Violence has always been a fact of life and remains a reality for many people. It also has occupied a central place in art and literature, including children’s stories (“Hansel and Gretel”), classic texts (“The Odyssey”) and religious art (Gustave Doré’s illustrations in Dante’s “Inferno”). If violence is an accepted subject of timeless art and literature, why question it in contemporary modes of expression?

New forms of expression have always aroused anxiety and calls for restrictions, often accompanied by pseudo-scientific claims of harm. For example, in the 1950s psychiatrist Fredric Wertham’s now-discredited claims of harm nearly wiped out comic books in America.

Recently, the Supreme Court considered similar claims about video games and found that studies on the effects of violent games “show at best some correlation between exposure to violent entertainment and minuscule real-world effects [which] are both small and indistinguishable from the effect [of watching] cartoons starring Bugs Bunny or the Road Runner.” Official reports from Sweden, Norway, Australia and Great Britain have reached similar conclusions.

A federal appeals court rejected such arguments about media violence even more emphatically, holding that shielding children “from exposure to violent descriptions and images would not only be quixotic, but deforming,” leaving them “unequipped to cope with the world as we know it.” That doesn’t mean individuals have to like media violence or watch it or allow their children to do so. They’re free to make their own choices. However, they’re not entitled to impose their view on others, or to expect the government or anyone else to do it for them.

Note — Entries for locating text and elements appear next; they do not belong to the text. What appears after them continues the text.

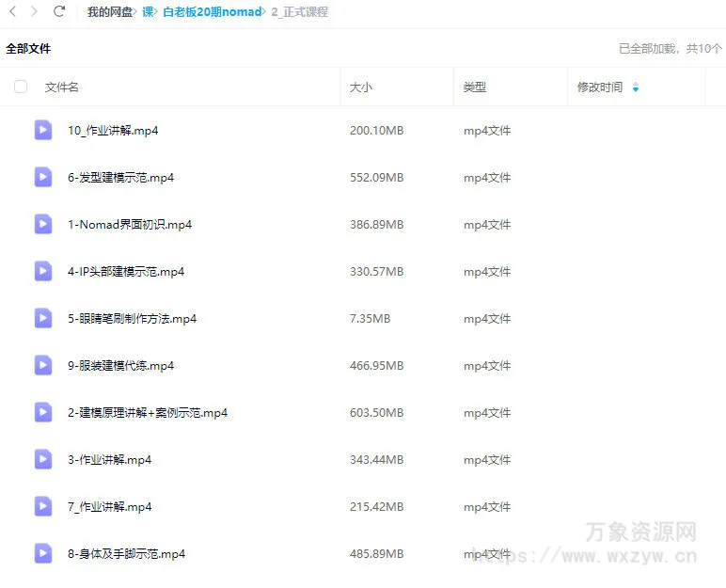Click video icon for 5-眼睛笔刷制作方法.mp4

(x=43, y=318)
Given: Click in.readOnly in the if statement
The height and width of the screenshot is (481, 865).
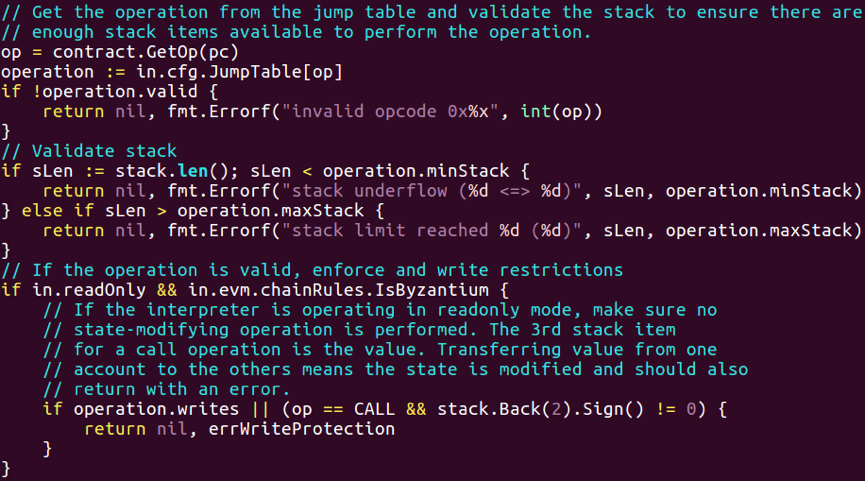Looking at the screenshot, I should click(89, 290).
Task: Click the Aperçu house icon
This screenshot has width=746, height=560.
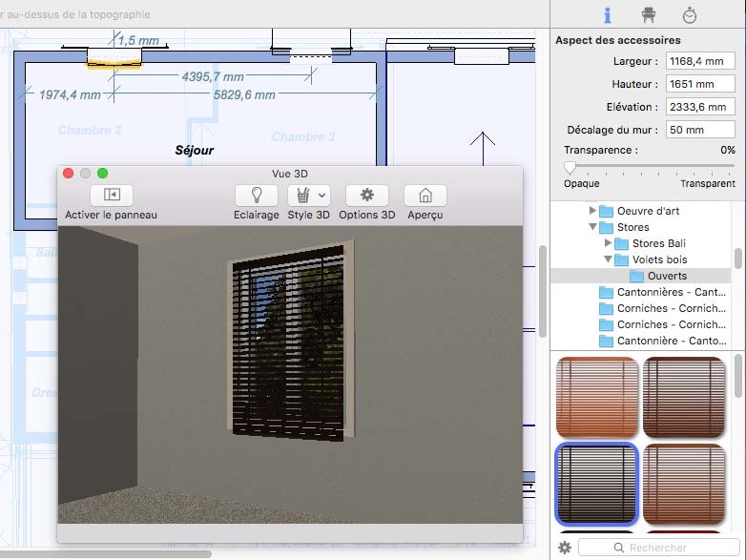Action: click(x=425, y=196)
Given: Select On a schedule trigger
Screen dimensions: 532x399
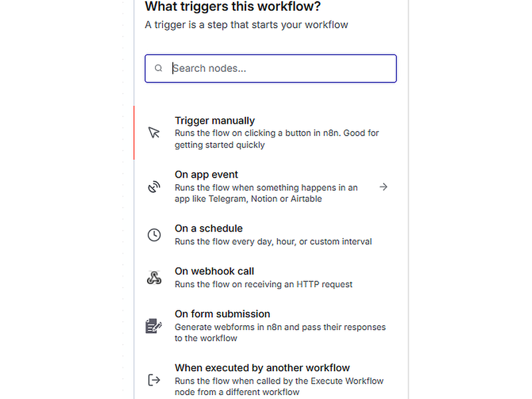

If the question is whether the government should require the media and communications industries to reduce children’s exposure to media violence, the answer is clearly “no.” As Supreme Court Justice Anthony Kennedy said in the 2000 majority opinion in United States v. Playboy Entertainment Group, the First Amendment “exists precisely so that opinions and judgments, including esthetic and moral judgments about art and literature, can be formed, tested and expressed. . . . [T]hese judgments are for the individual to make, not for the government to decree, even with the mandate or approval of a majority.”

If not the government, who else? The idea of a private watchdog or industry group acting as culture czar to dictate taste is both implausible and chilling. There are all kinds of ratings and reviews for anyone who wants to use them. Isn’t that good enough?